In a step S6, the generated gas is collected in the sealed container. The gas, for example in the form of bubbles of hydrogen, oxygen or water vapor, which is generated in step S3 of the method is removed from the sealed container. The generated gas can comprise hydrogen and oxygen which can be separated and collected by any known conventional mechanism and/or devices for various downstream uses. Thus, the collected gas can then be further processed.

An embodiment of a device 100A configured to generate hydrogen based on water according to the invention is described with reference to Figure 2A._The device 100A is configured to carry out the general principle of the generation of hydrogen based on the water according to the invention as described above with respect to Figure 1 , and the features thereof also apply to this variant and therefore are not repeated in the following.

The device 100A comprises an assembly 1A of two electrodes 3, and an AC power source 5 connected to the assembly 1A. In this embodiment, a first electrode 3 is connected to one terminal 6a of the AC power source 5, and a second electrode 3 is connected to another terminal 6b the AC power source 5.

In this embodiment, each electrode 3 takes the form of square, monolithic plates of a thickness of 2mm each, wherein each side of a plate has a length of 20cm.

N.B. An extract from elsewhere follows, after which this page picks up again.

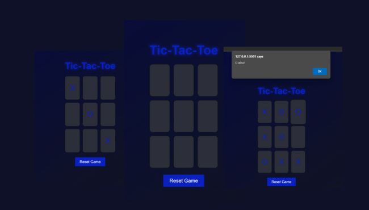Select the bottom-left cell of the center board
Image resolution: width=369 pixels, height=210 pixels.
click(x=160, y=152)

However, the present invention is not limited thereto and there are no constraints on the shape, dimensions and/or geometry of the electrode plates. In particular, the dimensions of the electrodes can be chosen based on the amount of the desired hydrogen, and the related power source and installation capacities. For example, it could be preferable to use an electrode with a plate length two order of magnitudes greater than plate thickness. In other embodiments, instead of square plates, many other electrode geometries could be used, for example rectangular, annular, spherical or tubular electrodes, or plates of concentric cylinders or plates bent into for example sinusoidal shapes.

In this embodiment, the electrodes 3 are arranged upright, side-by-side, for example in the fashion of a rack or a book shelf. In other words, the electrode plates are arranged in parallel to each other in the x-y plane and perpendicular to the y-z plane of Figure 2A. Each electrode thus provides a cross-section that is, in the x-z plane, vertical with respect to a horizontal direction z, which could represent a direction of rack progression and of flow. The assembly 1 A thus consists of a number of electrodes arranged in the form of a capacitor with water as dielectric insulator. The number of electrodes is not limited to two, however, at least two electrodes are connected to the terminals of the AC power source.

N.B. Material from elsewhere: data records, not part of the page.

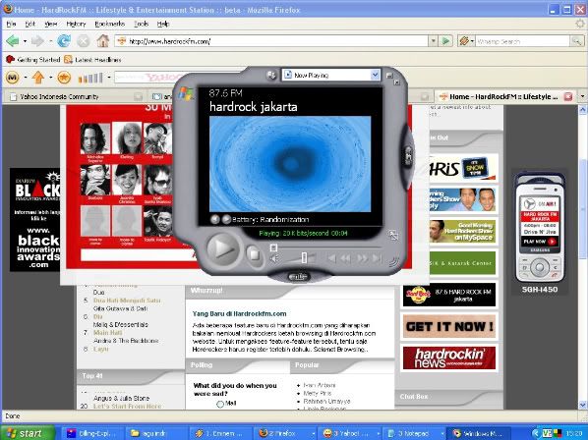
Task: Click the address bar URL field
Action: (x=277, y=41)
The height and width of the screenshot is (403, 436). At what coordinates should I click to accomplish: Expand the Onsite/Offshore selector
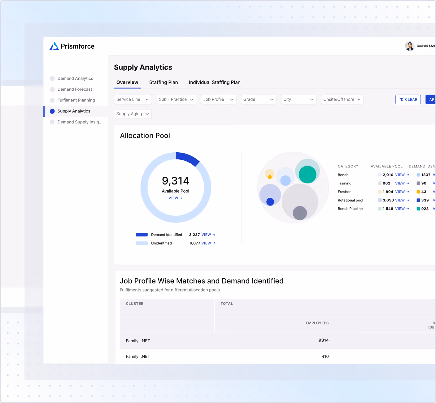[x=342, y=99]
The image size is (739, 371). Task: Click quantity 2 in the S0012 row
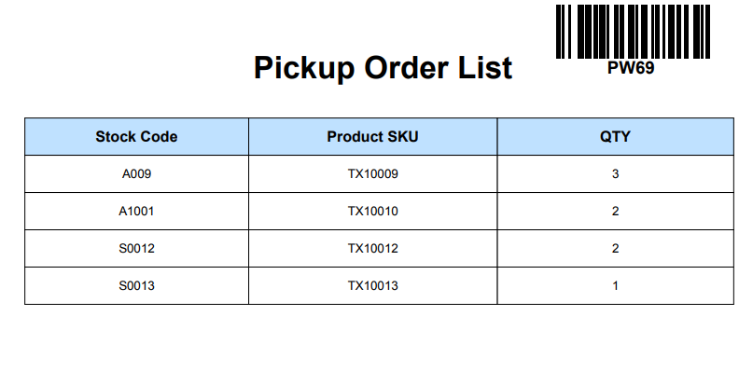[615, 248]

In this embodiment, the electrodes 3 of the assembly 1 are metallic plates, in particular stainless steel plates, for example plates of 316L austenitic steel. This material is devised to be particularly corrosion-resistant and durable. In other embodiments, alternative conductive materials could suitably be selected for the electrodes, such as silver, copper or aluminum.

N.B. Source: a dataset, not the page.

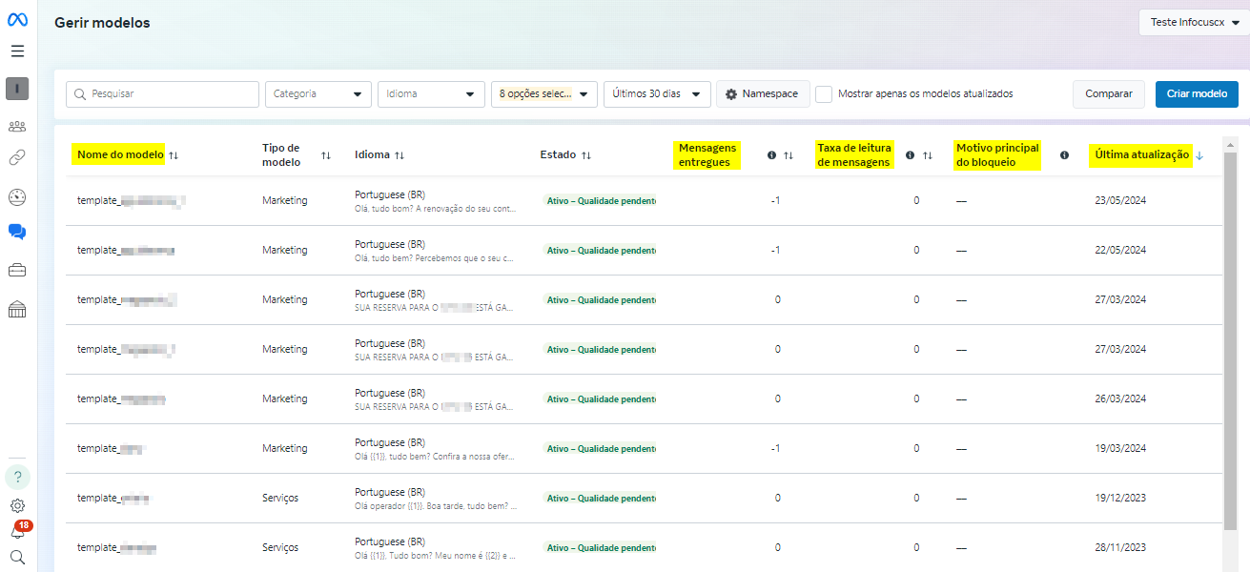Click the Comparar button
The width and height of the screenshot is (1250, 572).
[1108, 94]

The first and second electrodes 3 that are connected to the terminals 6a and 6b of the AC power source 5 are connected by means of an electrical connection. The electrical connection between the electrodes 3 and terminals 6a, 6b can be achieved using any conventional means such as suitable wires, cables, insulators, circuitry, and the likes. For example, a 2.5 mm2 diameter insulated copper cable according to EN 13602:2013 standard can be used as conductor for the electrical connection.

In the embodiment shown in Figure 2A, no constraints are placed on the nature of the AC power source 5 and the origin of the electrical energy provided, as they do not affect the suitability of the device described for generating hydrogen. For example, the AC power source 5 can be a common household plug providing a single-phase voltage of 230 VAC at a frequency of 50 Hz, or 120 VAC at a frequency of 60 Hz. The AC power source 5 can, for example, also be a commercial power instrumentation whose output can be parametrized and which draws power from a grid consumption point or from a household power output, or directly from an energy source such as a battery or solar power installation. In particular, the commercial power instrumentation can be a three-phase AC power source in the form of a Wye-configuration power generator. As an example, the AC6900 by Keysight, the 2003RP by TTi, or the GF3031 by GFLIVE can be used. With such commercial power instrumentation, voltage and frequency of the power output can be set to efficiently generate hydrogen based on water. Other alternative power sources to the above named devices could also be used without departing from the invention. For example, a Delta- configuration three-phase AC power generator, or a Wye-configuration power generator with a Neutral terminal can be also be used.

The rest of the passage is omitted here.